CS 111: Lecture 9

October 23, 2008

Written by James McEvoy


We want serializability so that threads don't step on shared memory. For this we need a level of atomicity where certain commands cannot be interrupted and divided.

Running Example: Pipes

For this example, we have a program A reading from a file and writing to a pipe. Program B is reading from that pipe.

Lazy Evaluation: Run B as much as possible until it needs to read from the pipe and then run A.

Eager Evaluation: Run A as much as possible until the pipe fills up or the program finishes and then run B.

Unix users neither exclusively but a combination of the two.

Since pipes are a bounded buffers, we need to implement some sort of flow control so that the programs don't step on each other. We have two possible solutions:

  1. Polling: Keep attempting to read and write until there are characters to read or space to write to.
  2. Blocking: Blocks on read and write until the data or space available.

Read/Write Coherence

Read and write commands are only atomic when dealing in one word chunks. Larger chunks can be moved with one x86 command but they aren't atomic. Even when dealing on the bit level, there can be issues because the entire word is loaded into a register and written back. That means if a bit is changed in the same word, there will be a race condition to see who stores the word back into memory first.

Pipe Implementation with Polling

// N must be a power of 2

struct pipe {
  char buf[N];
  size_t r,w;
}

void writec(struct pipe* p, char c) {
  while (p->w - p->r == N)
    yield();
  p->buf[p->w++%N] = c;
}

char readc(struct pipe* p) {
 while (p->w - p->r == 0)
    yield();
 return p->buf[p->r++%N];
}

Failure Scenario: There cannot be two writers or readers to the same pipe. For example: (a& b&) | c

Critical Sections

A critical section is a set of instructions such that atomicity is preserved if no two threads are executing those two instructions simultaneously on behalf of the same object.

We want an enforcement mechanism that provides for mutual exclusion so that only one thread is executing the section and that provides for a bounded wait so that we aren't executing a long loop in a critical section which would prevent other threads from accessing the processor.

Uniprocessor Critical Sections

With no interrupts and cooperative multitasking, we don't need to do anything because we know only the running program will be executing the critical section at any given time.

With interrupts in a preemptive multitasking environment, we could just make readc and writec system calls because they can easily be atomic by disabling interrupts temporarily.

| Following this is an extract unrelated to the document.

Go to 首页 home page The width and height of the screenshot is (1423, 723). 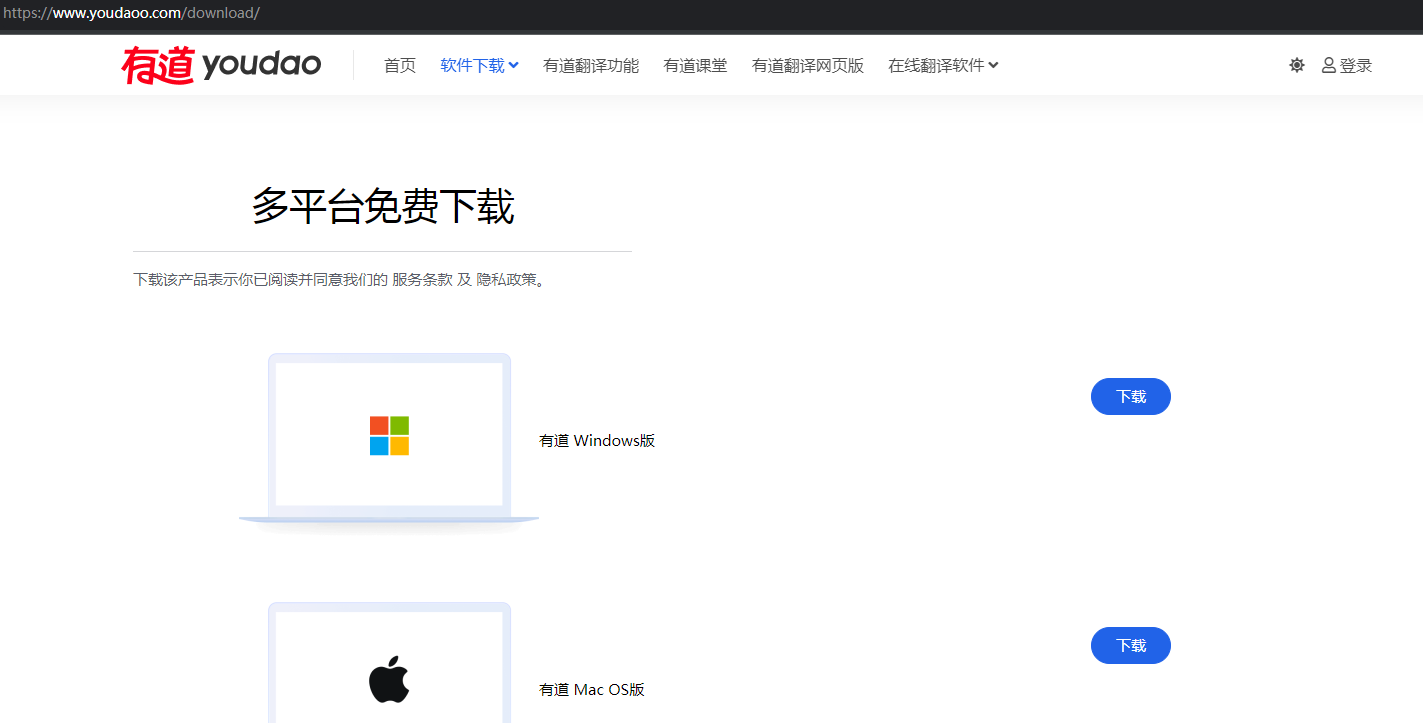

Multiprocessor Critical Sections

For multiprocessors, we create a new type which will control whether or not a critical section is locked. That type is named mutex_t for mutual exclusion.

typedef int mutex_t;

The basic idea is that we call a lock function on the mutex before the critical section, execute the code, and then call unlock on the mutex. The question is how many mutexes to use for a program. The two extremes are described as follows:

  1. Coarse-grained locking: Use a single lock on many objects/actions - i.e. one global mutex variable.
  2. Fine-grained locking: Many locks used - i.e. adding a mutex variable to the struct definition so a new one is in every instantiation.

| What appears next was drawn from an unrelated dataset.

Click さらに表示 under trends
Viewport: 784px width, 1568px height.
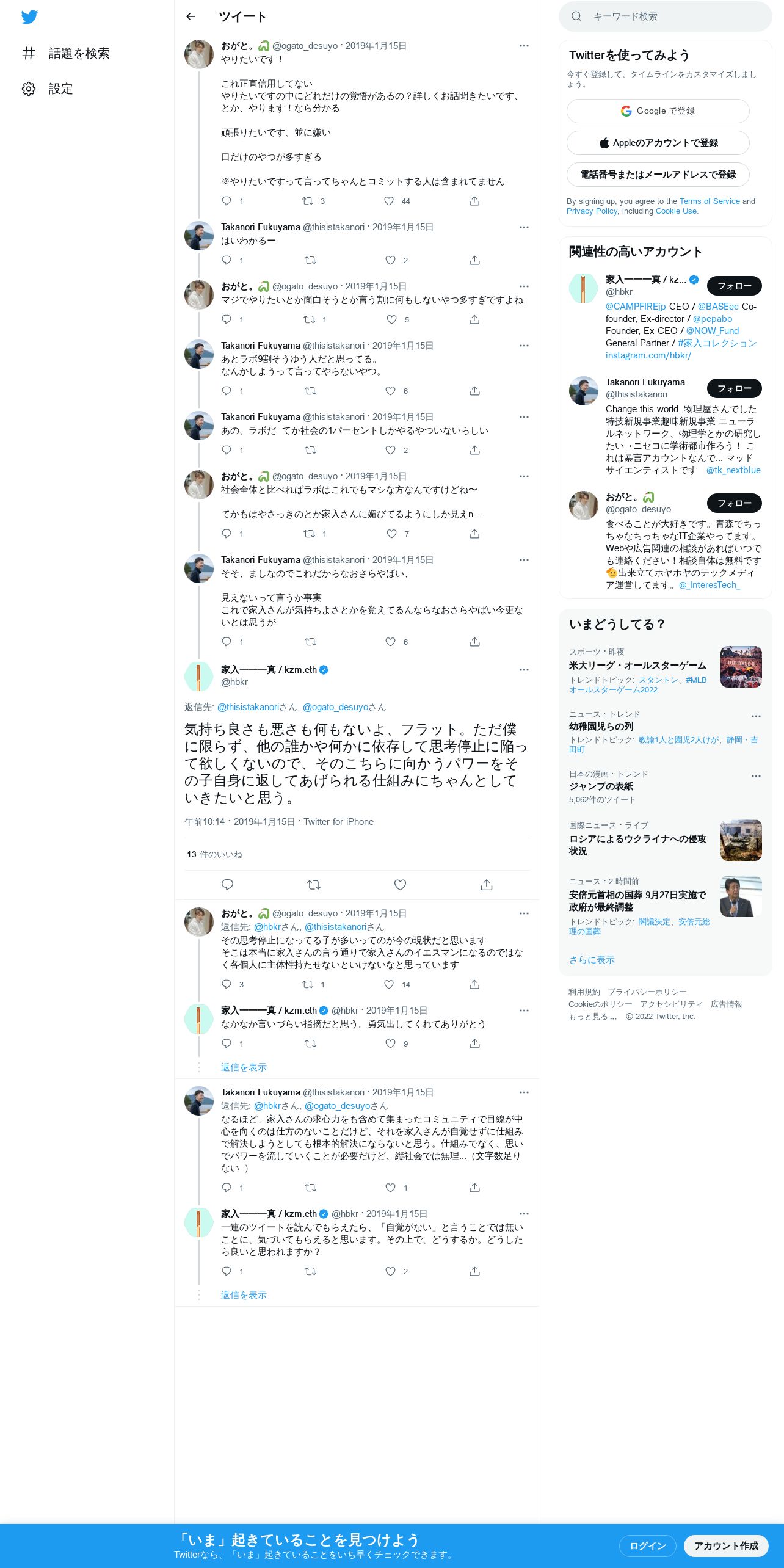[x=592, y=960]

In the case of pipes, the following implementations go in order of coarsest to finest.

Note that we should make critical sections as small as possible since the CPU is tied up for the duration. However, be careful not to make them too small that there are still race conditions. Here is a heuristic for designing good critical sections:

  1. Look for writes to shared data.
  2. Expand horizon to include dependent reads.

Implementing the Mutex Lock

void lock(mutex_t* m) {
  while(*m)
    continue;
  *m = 1;
}

The problem with this implementation is that we basically introduced another critical section within the lock function! Since there is no easy way around this recursive problem, Intel decided to help us out. They added a new instruction called xchg which will exchange two values completely atomically. The cost is that it is really slow, but the penalty is worth in this case.

We created a C function called tas (test and set) which we can use to create a polling lock function.

int tas(int* p, int new) {
  int dd = *p;
  *p = new;
  return old;
}

void lock(mutex_t* m) {
  while (tas(m,1) == 1)
    continue;
}

Single Writer, Multiple Readers

The following example shows how to use a mutex to allow multiple readers but only one writer.

mutex_t m;
int readers;

// Lock for read
lock(&p->m);
p->readers++;
unlock(&p->m);

// Lock for write
for(;;) {
lock(&p->m); if (!p->readers)
  return;
unlock(&p->m);
}

Blocking Mutexes

As always, blocking is the way to go so we don't waste CPU cycles looping as we do with polling. This mutex blocking implementation uses a new bmutex struct that contains a list of the current blocked processes. This allows a process which is releasing the lock to reset all the blocked processes to a RUNNABLE state. The mutex variable inside the struct makes sure only one process is accessing it at a time while the locked boolean allows for a quick check to see the status.

struct bmutex {
  mutex_t m;
  bool locked;
  proc_t* blocked_list;
}

Aquire function pseudo code:

The release function was left as an exercise. One hint is that all the processes in the blocked list needed to be reset to RUNNABLE so that they can compete for the next change to lock after the release.